I shared my code with a colleague and when he ran the code (i.e., inner joining by the UUID columns, data type for each column = UUID), it produced the expected one-to-one relationship. The only obvious difference between our respective computing environments is the OS: mine is Ubuntu 22.04.4 and his is Mac OS Ventura. We are both using RStudio 2023.12.1+402.
I'd appreciate any insights into what is causing this OS-related difference, and how to avoid the mis-joining of the UUID columns when using a Linux OS.
Here is a minimum reproducible example to demonstrate the issue:
# load packages
library(dplyr)
library(uuid)
# create 2 datasets
id1 <- UUIDgenerate(n = 100000, output = "uuid")
data1a <- tibble(id1, type_m = "aaaa")
data1b <- data1a %>%
rename(type_n = type_m) %>%
mutate(type_n = replace(type_n, type_n == "aaaa", "bbbb"))
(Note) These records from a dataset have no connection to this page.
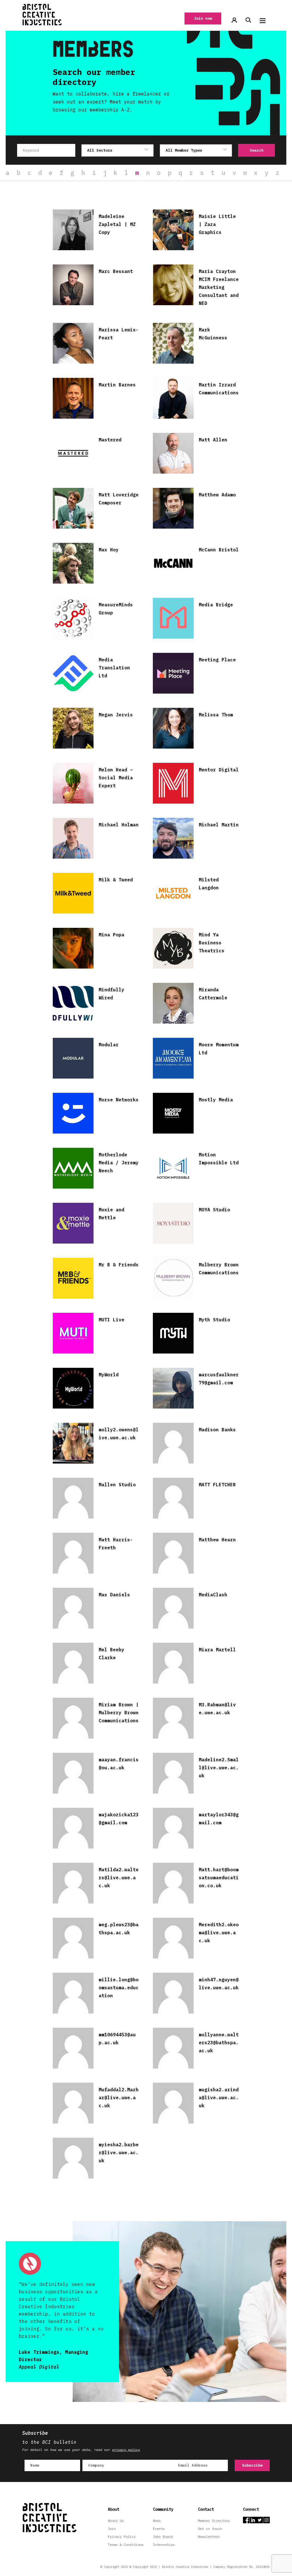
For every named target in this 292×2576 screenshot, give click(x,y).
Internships (164, 2544)
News (157, 2520)
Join (112, 2528)
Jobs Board (163, 2536)
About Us (116, 2520)
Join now (203, 18)
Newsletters (209, 2536)
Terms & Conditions (126, 2544)
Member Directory (214, 2520)
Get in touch (210, 2528)
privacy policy (126, 2449)
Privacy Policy (122, 2536)
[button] (263, 21)
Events (159, 2528)
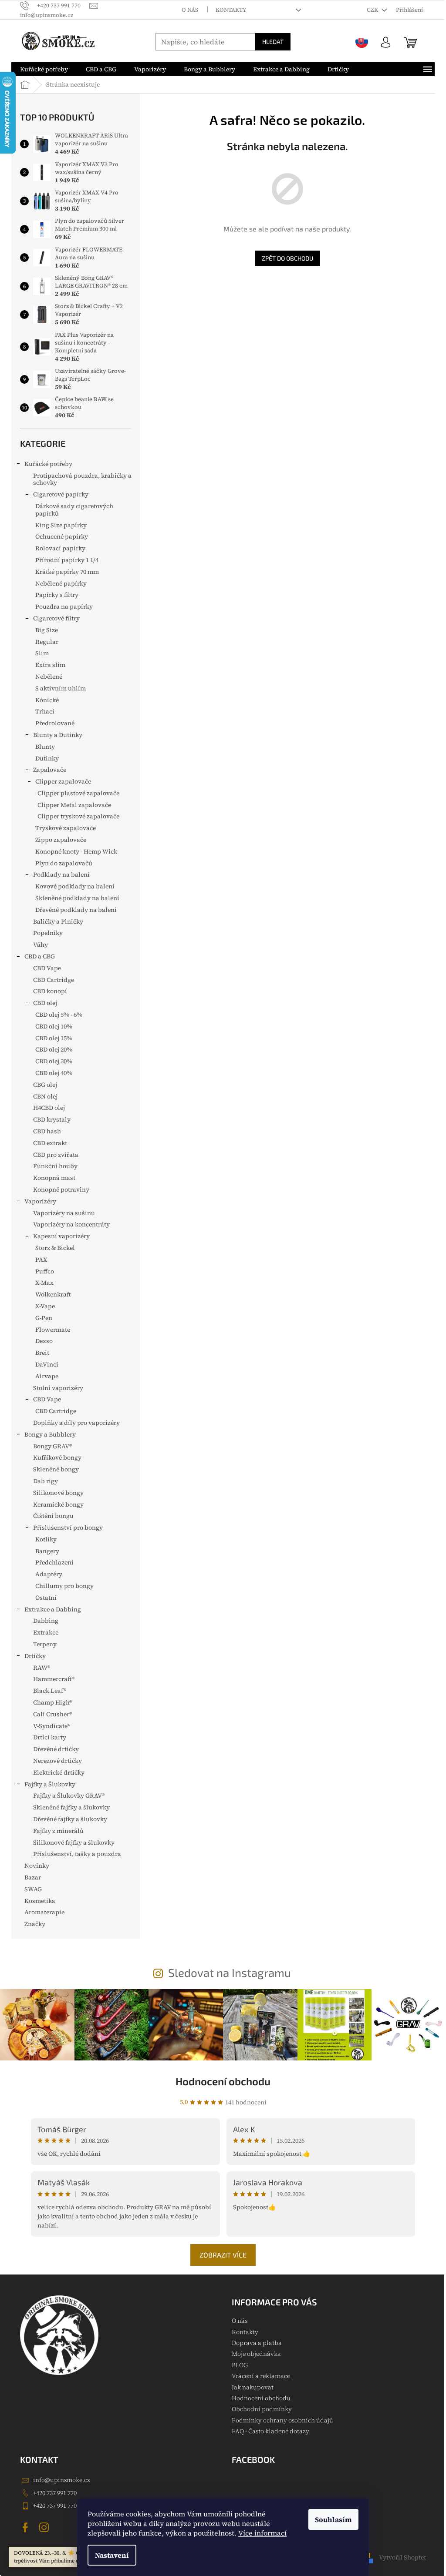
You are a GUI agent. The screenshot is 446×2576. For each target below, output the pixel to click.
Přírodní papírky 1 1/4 (66, 560)
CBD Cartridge (53, 979)
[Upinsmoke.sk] (362, 41)
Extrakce (45, 1632)
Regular (46, 641)
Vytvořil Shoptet (402, 2557)
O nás (190, 9)
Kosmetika (39, 1900)
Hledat (273, 41)
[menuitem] (44, 69)
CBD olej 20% (53, 1049)
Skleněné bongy (56, 1469)
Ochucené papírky (61, 536)
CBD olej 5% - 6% (58, 1014)
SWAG (33, 1889)
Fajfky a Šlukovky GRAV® (69, 1795)
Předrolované (54, 723)
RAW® (41, 1667)
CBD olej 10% (53, 1026)
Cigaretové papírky (60, 494)
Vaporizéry (40, 1201)
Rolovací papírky (60, 548)
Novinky (36, 1865)
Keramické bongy (58, 1504)
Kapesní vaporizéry (61, 1236)
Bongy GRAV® (52, 1446)
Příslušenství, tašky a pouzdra (77, 1853)
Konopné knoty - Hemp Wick (76, 851)
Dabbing (45, 1620)
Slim (42, 653)
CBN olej (45, 1096)
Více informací (262, 2533)
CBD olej (45, 1002)
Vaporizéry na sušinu (64, 1213)
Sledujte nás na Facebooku (26, 2527)
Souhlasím (333, 2519)
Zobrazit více (223, 2255)
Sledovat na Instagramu (229, 1972)
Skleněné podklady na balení (77, 898)
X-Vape (45, 1306)
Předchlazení (54, 1562)
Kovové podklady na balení (75, 886)
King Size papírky (61, 525)
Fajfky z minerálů (58, 1830)
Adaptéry (48, 1574)
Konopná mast (54, 1177)
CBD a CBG (39, 956)
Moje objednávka (256, 2353)
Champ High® (52, 1702)
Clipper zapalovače (63, 781)
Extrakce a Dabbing (52, 1609)
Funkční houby (55, 1166)
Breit (42, 1352)
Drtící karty (49, 1737)
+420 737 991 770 (55, 2493)
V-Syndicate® (51, 1726)
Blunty (45, 746)
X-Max (44, 1282)
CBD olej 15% (53, 1038)
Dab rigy (45, 1481)
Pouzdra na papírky (64, 606)
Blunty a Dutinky (57, 734)
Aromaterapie (44, 1912)
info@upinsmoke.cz (61, 2480)
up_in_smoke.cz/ (45, 2527)
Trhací (44, 711)
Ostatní (46, 1597)
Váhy (40, 944)
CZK (373, 9)
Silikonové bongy (58, 1492)
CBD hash (47, 1131)
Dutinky (47, 758)
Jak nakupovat (253, 2387)
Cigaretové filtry (56, 618)
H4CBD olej (49, 1107)
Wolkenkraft (53, 1294)
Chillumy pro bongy (64, 1585)
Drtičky (35, 1655)
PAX (41, 1259)
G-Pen (43, 1317)
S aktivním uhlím (60, 688)
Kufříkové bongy (57, 1457)
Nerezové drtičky (57, 1760)
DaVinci (46, 1364)
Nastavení (112, 2555)
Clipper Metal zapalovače (74, 805)
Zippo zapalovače (60, 839)
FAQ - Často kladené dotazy (270, 2431)
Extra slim (50, 664)
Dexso (44, 1341)
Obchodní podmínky (262, 2409)
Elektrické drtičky (58, 1772)
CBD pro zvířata (55, 1154)
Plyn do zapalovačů (63, 863)
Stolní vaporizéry (58, 1387)
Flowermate (52, 1329)
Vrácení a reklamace (261, 2376)
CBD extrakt (50, 1143)
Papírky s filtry (56, 594)
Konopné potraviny (61, 1189)
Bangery (47, 1551)
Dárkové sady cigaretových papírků (74, 510)
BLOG (240, 2365)
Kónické (47, 700)
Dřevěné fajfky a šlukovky (70, 1819)
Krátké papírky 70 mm (67, 571)
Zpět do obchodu (287, 258)
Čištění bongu (53, 1515)
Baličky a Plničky (58, 921)
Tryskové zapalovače (65, 828)
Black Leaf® (49, 1690)
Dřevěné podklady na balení (76, 909)
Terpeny (45, 1644)
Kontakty (231, 9)
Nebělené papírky (61, 583)
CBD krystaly (52, 1119)
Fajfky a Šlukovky (49, 1784)
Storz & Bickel (55, 1247)
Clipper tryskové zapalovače (78, 816)
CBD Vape (47, 968)
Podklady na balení (61, 874)
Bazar (32, 1877)
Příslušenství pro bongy (68, 1527)
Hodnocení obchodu (223, 2081)
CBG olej (45, 1084)
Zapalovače (49, 769)
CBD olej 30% (53, 1061)
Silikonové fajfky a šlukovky (74, 1842)
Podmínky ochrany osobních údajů (282, 2420)
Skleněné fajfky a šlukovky (71, 1807)
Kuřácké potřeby (48, 463)
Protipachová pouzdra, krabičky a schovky (82, 479)
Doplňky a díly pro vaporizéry (76, 1422)
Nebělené (48, 676)
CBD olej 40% (53, 1073)
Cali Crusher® (52, 1714)
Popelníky (48, 932)
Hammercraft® (53, 1679)
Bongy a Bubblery (50, 1434)
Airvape (46, 1376)
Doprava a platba (257, 2342)
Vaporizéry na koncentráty (71, 1224)
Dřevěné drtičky (56, 1749)
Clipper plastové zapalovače (78, 793)
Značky (34, 1923)
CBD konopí (50, 991)
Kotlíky (46, 1539)
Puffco (44, 1271)
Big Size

# join on id1 column with "UUID" data type
data1c <- data1a %>%
inner_join(data1b, by = join_by(id1), keep = TRUE)
# identify mis-joined records
data1c_troubleshoot <- data1c %>% filter(id1.x != id1.y)
# change data type of join_by column to "character" and join
data1a <- data1a %>% mutate(id1 = as.character(id1))
data1b <- data1b %>% mutate(id1 = as.character(id1))
data1c <- data1a %>%
inner_join(data1b, by = join_by(id1), keep = TRUE)
data1c_troubleshoot <- data1c %>% filter(id1.x != id1.y)
I ran the above code on an AWS Linux/Ubuntu (18.04.1-Ubuntu) server with R version 4.0.2 (2020-06-22) and had the same issues/improper joining of UUID data type. A many to many relationship occurred.